You should know that even in Taiwan, Chinese Art History is translated as 中国艺术史，you can take a look at course offerings at National Tsinghua University here ( you can scroll down the page to find the course listing)

http://www.dhss.nthu.edu.tw/course/riki.php?CID=1&id=%E6%AD%B7%E5%8F%B2%E5%B0%88%E6%A5%AD%E5%AD%B8%E7%A8%8B

Your understanding of 中国 is very narrow. Even people from Taiwan would have to disagree with you. If what you said were true, then we would have to translate Chinese calligraphy, Chinese painting into 中华书法、中华绘画。That would really be very wrong.

There is standard translation for names of a certain discipline. In the academic circle, Chinese art history is standardly translated as 中国艺术史. there is nothing political about it. If you use 中华艺术史, then it would mean something totally different from the standard terminology.

The term 中国 is used to refer to Mainland China by people outside China. Sometimes 中国人 is used to refer to only people from Mainland China. These are the only cases where the kind of distinction you mentioned between 中国 and 华 is actually maintained by certain groups of people. I understand that 华人 is a preferred term for people of Chinese descend all over the world. That is it.
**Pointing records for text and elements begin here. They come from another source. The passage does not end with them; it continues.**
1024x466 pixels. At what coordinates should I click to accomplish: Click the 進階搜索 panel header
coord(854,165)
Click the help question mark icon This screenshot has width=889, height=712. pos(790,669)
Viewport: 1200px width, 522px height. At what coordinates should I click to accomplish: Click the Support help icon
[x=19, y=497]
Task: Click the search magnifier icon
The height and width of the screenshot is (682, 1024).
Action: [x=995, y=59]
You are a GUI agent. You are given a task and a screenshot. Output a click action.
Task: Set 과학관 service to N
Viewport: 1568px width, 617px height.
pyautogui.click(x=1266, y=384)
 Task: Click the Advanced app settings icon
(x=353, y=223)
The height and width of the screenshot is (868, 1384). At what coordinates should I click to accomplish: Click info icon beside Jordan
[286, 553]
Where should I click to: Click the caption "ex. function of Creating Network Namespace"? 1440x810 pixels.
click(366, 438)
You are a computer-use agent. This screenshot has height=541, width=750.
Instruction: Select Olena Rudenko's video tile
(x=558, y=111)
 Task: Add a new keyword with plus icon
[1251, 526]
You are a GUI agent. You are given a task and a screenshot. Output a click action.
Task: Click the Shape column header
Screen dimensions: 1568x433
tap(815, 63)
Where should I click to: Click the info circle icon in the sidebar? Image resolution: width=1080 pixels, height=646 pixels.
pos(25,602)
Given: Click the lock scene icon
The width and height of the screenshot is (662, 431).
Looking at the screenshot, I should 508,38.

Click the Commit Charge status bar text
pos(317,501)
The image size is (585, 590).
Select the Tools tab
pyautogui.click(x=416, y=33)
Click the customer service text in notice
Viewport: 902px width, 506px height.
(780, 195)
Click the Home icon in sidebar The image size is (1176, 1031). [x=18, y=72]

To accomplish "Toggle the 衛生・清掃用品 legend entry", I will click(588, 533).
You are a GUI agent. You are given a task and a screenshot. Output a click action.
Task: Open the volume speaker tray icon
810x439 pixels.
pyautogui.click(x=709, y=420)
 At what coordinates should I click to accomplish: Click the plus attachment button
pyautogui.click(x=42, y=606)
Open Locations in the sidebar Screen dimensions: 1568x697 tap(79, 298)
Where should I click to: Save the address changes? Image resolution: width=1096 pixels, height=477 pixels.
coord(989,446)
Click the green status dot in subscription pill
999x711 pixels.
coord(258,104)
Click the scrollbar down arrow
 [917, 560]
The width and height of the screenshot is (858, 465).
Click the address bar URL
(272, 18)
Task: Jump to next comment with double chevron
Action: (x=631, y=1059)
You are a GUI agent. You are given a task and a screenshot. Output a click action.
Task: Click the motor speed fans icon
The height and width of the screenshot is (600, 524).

But in compound nouns, 中国 refers to Chinese， e.g. 中国思想史、中国文化、中国历史, etc. Here the use of 中国 does not have any political import at all. Actually if you try to use 中华 instead of the standard terminology, then you are making a political claim, which is not welcome in this forum about language.



gazagoal said:


> Sorry, but I cannot agree with you. 中国, though dates back to 100 B.C., now means the nation, while 中华 the race. There's American Literature but no USA Literature. So except the art portfolio is exclusively about works after 1949, 中华 is preferred.


----------



## fffa4lulua

to DavidCornell:
I think you confuse me(Taiwanese) with gazagoal(who I believe is Mainland Chinese).

And for the usage of _zhong guo_ or _zhong hua_ in this context, you should know that in Taiwan we like to distinguish ourselves from being part of China,  though making the class title _zhong guo yi shu shi_ (China's art history) to indicate it as the art history of another country. 
(of course this is just what I think, maybe they have been using this title for decades already)


----------



## DavidCornell

I was not referring to your post. I did not confuse you with gazagoal. It does NOT matter to me where you are from. I am ONLY stating the fact that Chinese Art History is translated as 中国艺术史，and it is not a political claim. I have made it very clear that Chinese Art History (not China's art history) and 中国艺术史 are standard terminology. Since the original post asked for a Chinese title for her/his COURSE, I think she/he is a student/researcher in that discipline. You cannot give her/him the wrong translation. That would only make her/him appear less professional and make her/him appear to be making a political claim. 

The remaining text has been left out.